▸ **What the exercise asks**
Begin at the line with "Westminster Bookstore (65, 2552)" and output every line through the end of the records, exactly as given. Omit pictures.

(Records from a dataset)

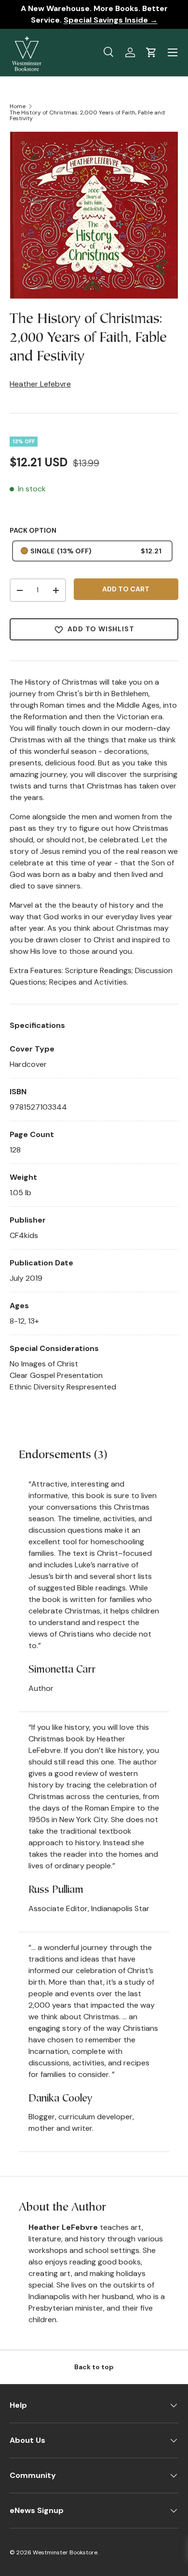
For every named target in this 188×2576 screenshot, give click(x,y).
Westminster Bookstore (65, 2552)
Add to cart (125, 589)
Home (18, 106)
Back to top (94, 2367)
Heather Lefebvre (40, 384)
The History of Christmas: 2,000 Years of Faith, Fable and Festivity (87, 115)
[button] (151, 52)
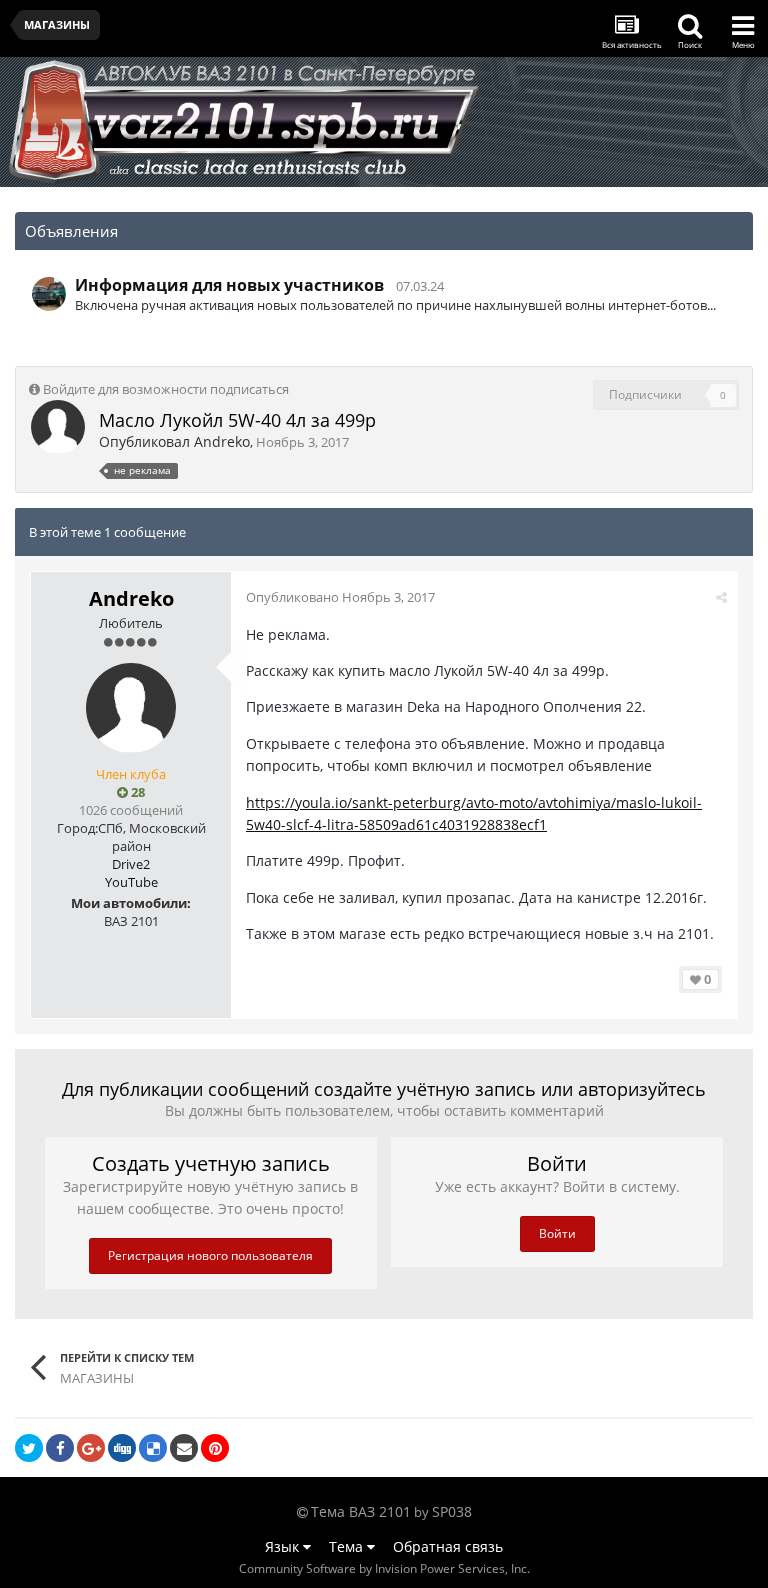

▸ **Finished exercise**
Westminster Bookstore (65, 2552)
Add to cart (125, 589)
Home (18, 106)
Back to top (94, 2367)
Heather Lefebvre (40, 384)
The History of Christmas: 2,000 Years of Faith, Fable and Festivity (87, 115)
[button] (151, 52)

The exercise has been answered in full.